Usually, you either have brand metrics you need to lift or direct-response metrics you need to increase. Brand metrics should be tied to your content efforts. Investing in brand studies to prove what you are doing from a content standpoint affects awareness, purchase intent and more. Brand studies can get expensive, so some marketers are using engagement metrics and social listening as proxies.

Direct response, on the other hand, is harder to measure due to the closed nature of social platforms. Still, you can also use engagement metrics as proxies. There are far too many engagement metrics to list and will evolve as your content does, but the critical metrics are site analytics (site-traffic lift, uniques, time of site), referral traffic from social platforms, social engagement, and follower/fan growth as directional data to show content’s contribution to sales.

Don’t simply create content, Create content campaigns.
Most marketers do not track their content as campaigns. They launch them as campaigns but report on them as an aggregate or as an individual post. It takes work but tagging your content correctly will allow a good analyst to understand the campaign as a whole in order to optimize content types, themes, copy and channels. This is a major shift in workflow, but can reap huge benefits. Increasing brand perceptions and sales using content takes time. It is no different than paid media (unless you’re a pure direct-response marketer who only fishes at the bottom of the funnel.)jordan berg art

Engagement metrics drive brand metrics.
Analyze metrics from a bottom-up approach using an analytic pyramid (right). Start with looking at how to optimize engagement metrics, which ultimately affects everything above. For example, a campaign that focuses on video content may track the following engagement metrics: views, video-completion rate and shares. As engagement increases, we typically see a lift in foundational metrics, such as site traffic and follower growth. And finally, brand metrics should lift if we did our job right (keeping in mind brand metrics take longer to impact and are often measured less frequently).

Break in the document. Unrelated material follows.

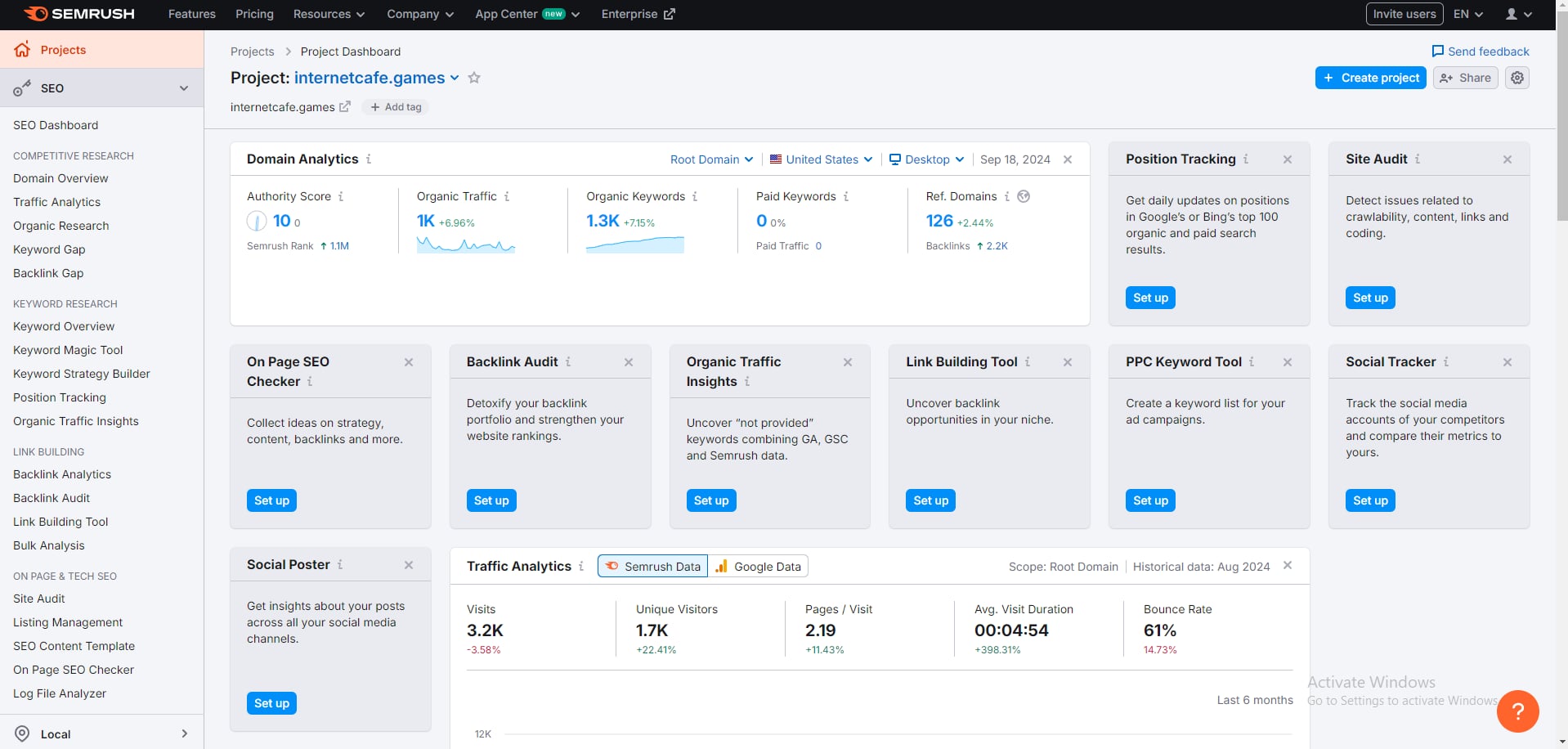Switch Traffic Analytics to Semrush Data
Screen dimensions: 1568x749
pos(652,566)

The manual dashboard is dead.
So you have all these data sources from Facebook, Google Analytics, Curalate, Twitter and more! Now what? Aggregating these into a cohesive and measurable story is what holds back more investment in content marketing. Currently, most marketers are creating a custom (read, manual!) dashboard. Often it is not segmented by campaign and struggles to show lift in traditional marketing metrics. Don’t fret; help is out there.

Social relationship platforms will be the backbone of content marketing. 
Social relationship platforms (SRPs) are evolving at a rapid pace. Sprinklr, Percolate, Spreadfast, Adobe and Salesforce are all in the game of deploying, planning, measuring and optimizing content. Most companies use them for social posting, but they are becoming full-service content-marketing suites. Think of them as the Double Click of owned and earned properties. They allow agencies and marketers to segment content by campaign, leverage social listening (most include this), provide content insights, create marketing and editorial calendars (social posts and large tent-pole campaigns), buy paid social media and — most important — provide robust measurement analytics that help marketers prove the value of content marketing.

Content marketing is growing exponentially because it works. Embrace the power of content marketing by treating it with the same standards we would paid advertising. The tools and processes are available now to create robust content marketing campaigns that have the ability to build great brands.